Sarah Luria

Associate Professor, Department of English

 

South Boston


South Boston is a peninsula to the south of Boston that was formerly known as Dorchester Neck or Great Neck. Once pasture, it was developed in 1803 to make room for the increasing number of Boston's inhabitants. It was officially annexed to the Town of Boston in 1804. "South Bridge" was completed in 1805 joining the neighborhood to Boston. One interesting connection to Lowell's poem is that several of South Boston's developers were wealthy Bostonians, such as Beacon Hill's Harrison Gray Otis. Men like Otis made a huge profit by investing in South Boston's lands before they were developed. Shaw and his men marched by the Gray Otis house on Beacon Street as they left Boston and headed off to war.

South Boston provides ideal waterfront still close to Boston. Its Marine Park, where the old South Boston Aquarium was located, as well as its numerous boat clubs and beaches, brought many visitors to South Boston. It may be this bucolic getaway that Lowell would have associated with South Boston. But to more recent readers, the term has other connotations that resonate with Lowell's poem. South Boston is perhaps most famous for being known as "Southie"--a fairly insulated neighborhood, largely Irish working class, that got much press during the 1970s when the city of Boston tried to integrate South Boston's all white schools through forced busing. Terrible riots ensued which helped to give "Southie" a reputation for both class and racial violence. That reputation has largely been altered now as South Boston has become more ethnically diverse and more integrated into the city of Boston as a whole.

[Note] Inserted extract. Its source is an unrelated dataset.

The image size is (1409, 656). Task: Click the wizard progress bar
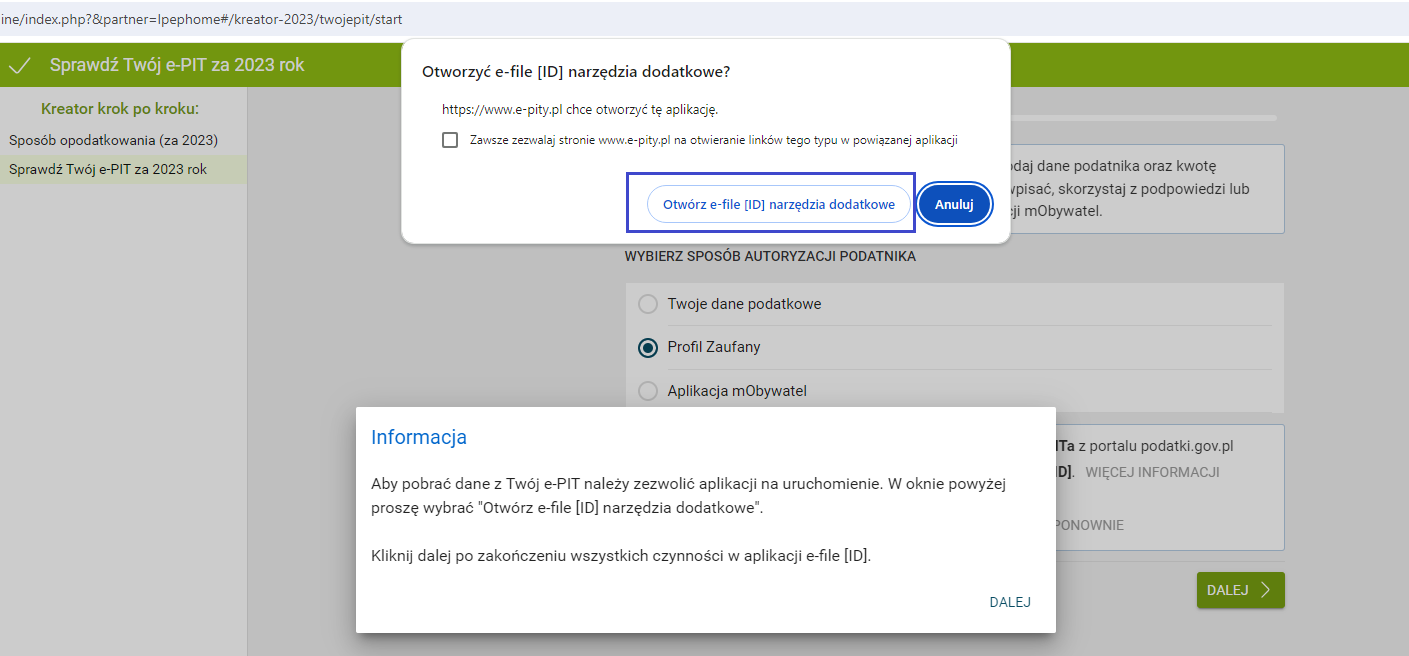(x=1142, y=118)
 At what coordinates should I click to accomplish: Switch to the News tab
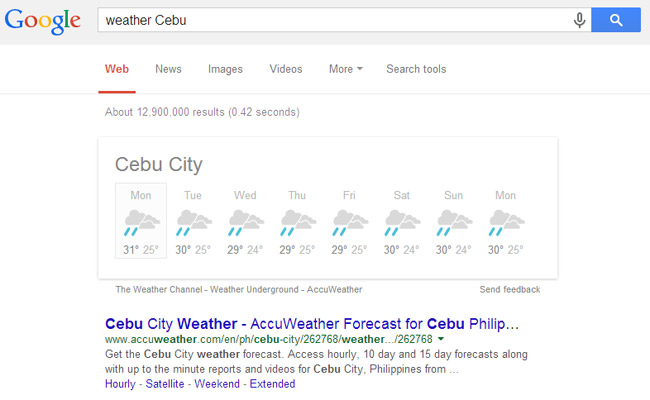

Southie resident Michael Patrick MacDonald recently wrote an autobiography, All Souls: A Family Story From Southie (Beacon Press, 1999), in which he describes the town as both a troubled community where organized violence is protected by the "Southie code of silence," but also as "the best place in the world" (Beacon Press Fall 1999 catalog).

These changing associations with the term "South Boston" provides an instructive case for textual interpretation. If we want to interpret the term as Lowell might have meant it (something we can't ever know for sure), then the first meaning, the Sunday getaway meaning, of "South Boston" is most likely. But we aren't wrong, and don't need to repress, other more recent associations that we unavoidably bring to a text. These too can enter into the interpretation process, so long as we recognize that, for Lowell, "South Boston" may have had no connection with the race riots occurring in the South that he later mentions in "For the Union Dead," since the busing riots in South Boston occurred some ten years after Lowell wrote his poem.

Sources:

Anthony Mitchell Sammarco, Images of America: South Boston (Dover, NH: Arcadia, 1996), 6-8.